They were limiting the role of government.

The first 10 amendments to the Constitution, the Bill of Rights, are all about limiting the role of government. None of that matters. What is true, the historical record, is now not true. This is an attempt… She’s a college professor. She’s teaching college students. She is attempting to convince them (and anybody else who will read) here that the Declaration of Independence intended to establish a very powerful government in order to secure the rights of life, liberty, and pursuit of happiness.

That’s what her intent here is, and she says that that period is not a period; it’s a speck of dust that ended up in the original parchment that ended up being transcribed, but it’s not there. And her point is that without the period, the sentence just flows without a stop and grants equal power to government — in fact, maybe even more power — to secure those rights. Now, again, I want to stress here, ladies and gentlemen that this is bogus.


I’m only bringing this up not because there’s an issue here. The woman has no point, zero, zilch, nada. But that isn’t it. The point is the attempt and who these people are. I literally have been beside myself — I don’t know — the last six years, trying to think of any number of ways to inform the people of this country just who we are up against, just what the modern Democrat Party and its leftist counterculture has become — and actually has been for quite a while.

There is an all-out assault on the founding of this country. Folks, again, I don’t mean to be self-serving here. I really don’t. This is why I have decided to write children’s books about the history of this country, about the founding of this nation. It’s to counter this kind of stuff. It’s just absurd. It is meaningless. It’s not educating. It’s not scholarly. It’s not intellectual. But it is assumed to be all of that.

Now, I imagine if she’s ever asked about it she’d say, “Oh, no! Limbaugh is exaggerating my intent here. I was just trying to have some fun. It is an interesting point, but I, dah, dah, dah.” They’ll downplay it for public consumption, but I’m telling you that they’re gonna do everything they can here. This is part and parcel of the all-out, encompassing effort to change in as many finds as possible the purpose and role of government in everybody’s lives.

They’ll change the culture. They’ll stop at nothing. Your right to life, your right to liberty, your right to pursuit of happiness is all government’s responsibility; the Founding Fathers wanted a big government to grant those rights and then to protect those rights. Now, there’s another big area where her argument falls flat totally, and that’s the right to life, because this government does not stand for that.

This government’s for the right to abortion.

Now, you can get mad at me all you want, but I’m just telling you facts here.

There are any number of ways to refute this, is the point.

Now, there’s another thing. If you look at the original document… I don’t have it here to show you, but if you take the time to look at graphic portrayals of the original document, pictures, you will find — scattered throughout the Declaration — that there are flourishes, dashes of various length throughout the Declaration of Independence.

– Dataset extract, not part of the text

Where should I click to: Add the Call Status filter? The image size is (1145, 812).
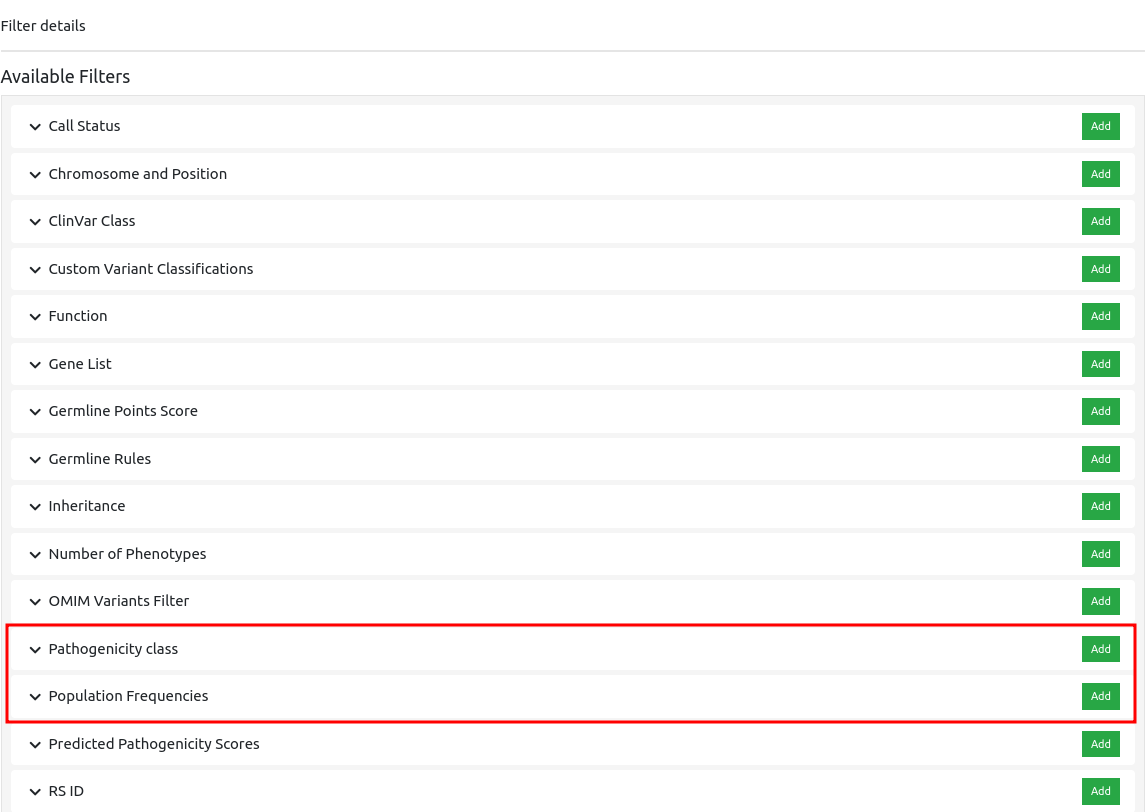coord(1100,126)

And for the longest time people have wondered, “Well, what are these dashes? Are they dashes? Are these decorative? Or are they there as a form of punctuation?” They’re not straight. They are “decorative” dashes, if you will, wavy lines of varying thickness — and they all differ in length.

Now, the popular conception is that the Founders and the signers of the Declaration, the authors, wrote the thing to be read aloud, and the dashes are indeed dashes, and the longer the dash, the longer the pause one should make in reading the document, either silently or aloud. And there is, in fact, after this period that this woman says should not be there, there is one of these dashes.

So her point is lost any number of ways. But again, I’m just bringing this up to you, not to argue with her, although I find it necessary to refute her anyway. That’s what this is gonna become. This is another one of these things where we get up and we look at what’s happening and we see another assault, and all we have time to do is stand up and say stop. We’re just trying to defend the country. We don’t even have time to advance an agenda. We’re too busy yelling “stop” to the left multiple times a day. This is just the latest example of the onslaught.

So I’m gonna read this to you again exactly as it was written and intended to be heard and read. And something you know. You’ve read it yourself. You’ve heard it I don’t know how many times.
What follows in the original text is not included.